• Yang Diminta:
Salin kembali semua baris dari yang memuat "Task: Click the admin user icon" sampai yang memuat "Action: [x=1499, y=15]", termasuk kedua baris itu dan teks perintahnya. Skalakan koordinat pada jawaban dengan faktor 2,5 dan bulatkan ke bilangan bulat, dengan nilai setengah dibulatkan ke atas.

• Data yang Diberikan:
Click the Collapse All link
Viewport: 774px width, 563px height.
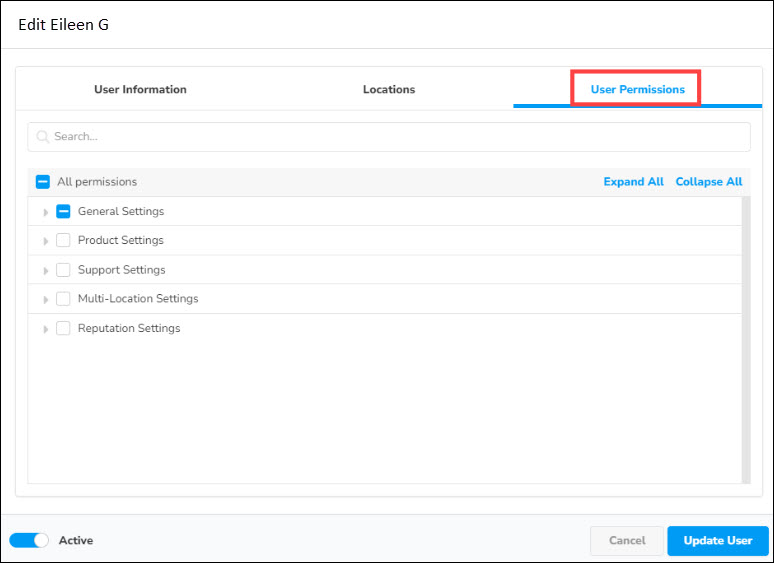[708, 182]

* * *

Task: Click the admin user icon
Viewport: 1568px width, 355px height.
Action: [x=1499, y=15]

• Jawaban Latihan:
Task: Click the admin user icon
Viewport: 1568px width, 355px height.
Action: [x=3748, y=38]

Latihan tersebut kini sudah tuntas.